Идем дальше? Конечно же.

Вот альков в торце коридора. Здесь, за голубым занавесом, нечто вроде будуара. Кокетливые креслица и пуфы. По стенам, как и везде, фотографии, и еще картины с букетами и фруктами. Небольшие и очень симпатичные. Ковер на полу тоже в букетах и фруктах. Кушетка (для дневного отдыха?) у окна, в изголовье пуховые подушки, расшитые Вандой цветами самолично. Это ее гладь – тонко подобранный по оттенкам шелк, длинные разбегающиеся косые стежки. Когда-то Ванда такими стежками расшила Татьяне подол платьица и все следила, чтобы платьице внучка не замарала и не порвала. И Татьяна платьице носить отказалась, поэтому оно до сих пор, целое и незамаранное, сложено в изготовленный Вандой же полотняный мешочек, весь в прошивках для вентиляции и для красоты, и спрятано в комоде в ее далекой заброшенной квартире… В изножье кушетки – огромная расшитая пионами голубая китайская шаль, как лежала во сне, так и лежит.

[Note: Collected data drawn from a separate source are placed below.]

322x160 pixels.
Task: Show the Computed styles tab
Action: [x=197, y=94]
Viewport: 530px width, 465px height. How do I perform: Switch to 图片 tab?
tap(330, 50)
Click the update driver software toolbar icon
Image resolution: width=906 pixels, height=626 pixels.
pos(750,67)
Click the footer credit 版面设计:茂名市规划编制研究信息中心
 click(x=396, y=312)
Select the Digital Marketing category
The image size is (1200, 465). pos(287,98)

Рядом с кушеткой – высокий плетеный короб в два отделения. Что в нем? Журналы для рукодельниц за многие-многие годы. Самые первые – начала двадцатого века, последние – давностью в год-два. В другом отделении короба – вязальные спицы, крючки, пуговицы, разнообразные нитки, тесьма, кружево и лоскутки, иголки-булавки, кнопки-крючки – все разложено по коробкам и пакетикам, перевязано ленточками, перетянуто аптечными резинками. Вандина отрада, никому теперь не нужная. Никому, даже маме, которая в минуты очередной жизненной драмы, любовной неурядицы, случалось, садилась за пяльцы и вышивала платочек-другой или вязала крючком салфетку из белых ниток под названием «ирис».

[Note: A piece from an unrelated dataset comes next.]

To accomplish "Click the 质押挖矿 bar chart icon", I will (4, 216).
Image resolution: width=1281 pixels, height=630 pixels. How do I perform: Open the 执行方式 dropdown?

Что до Татьяны, то рукоделье не приносило ей успокоения. Вязанье раздражало монотонностью, шитье не ладилось, за вышиванием она чувствовала себя полной дурой. Оторвавшиеся пуговицы просила пришивать костюмершу. И никогда – никогда! – не зашивала дырки даже на любимых вещах. Все выбрасывала и ругала себя при этом безалаберной обезьяной. Потому что именно так ее обзывала Ванда, а вслед за ней и мама, когда на Татьянином платье или колготках обнаруживалась очередная дыра. Ванда ругала довольно-таки злобно, мама ласково и рассеянно – чаще всего. Ванда велела зашивать самой, мама забывала и, вновь обнаружив старую дыру, укоряла заново. «Обезьяна безалаберная, бездомная кошка, огородное пугало. Вороны тебя, Танька, что ли, поклевали? Дыра на дыре», – это мама. «Зашивай, обезьяна безалаберная, кошка бездомная, пугало огородное. Зашивай, безрукая, бери иголку, а то жизнь в дырках будет!» – это Ванда.

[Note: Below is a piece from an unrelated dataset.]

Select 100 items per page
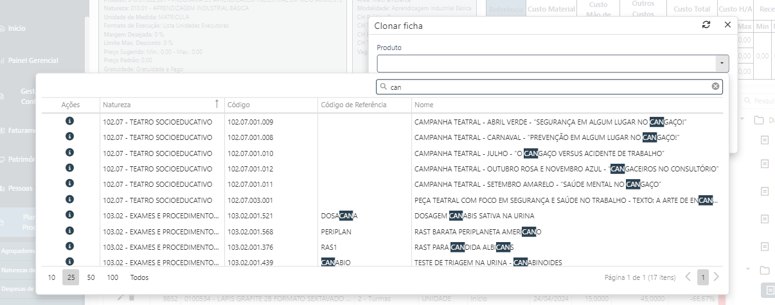112,277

Жизнь в дырках, спасибо Ванде-пророчице. И дом, спасибо Ванде. Да, дом. И кошка в доме. Вандина или приблудная? Нет, не кошка, пожалуй, а кот – вон какой здоровенный и мордатый, и усищи вразлет. И глаза желтые. Откуда он взялся?! И так похож на игрушку, которая болталась на ветровом стекле, когда ее везли сюда. Ожившая игрушка?

…Опять сон?!

Нет, кот явился наяву. Тихо мяукнул, повертелся на месте, потерся о ногу Татьяны, отошел и оглянулся.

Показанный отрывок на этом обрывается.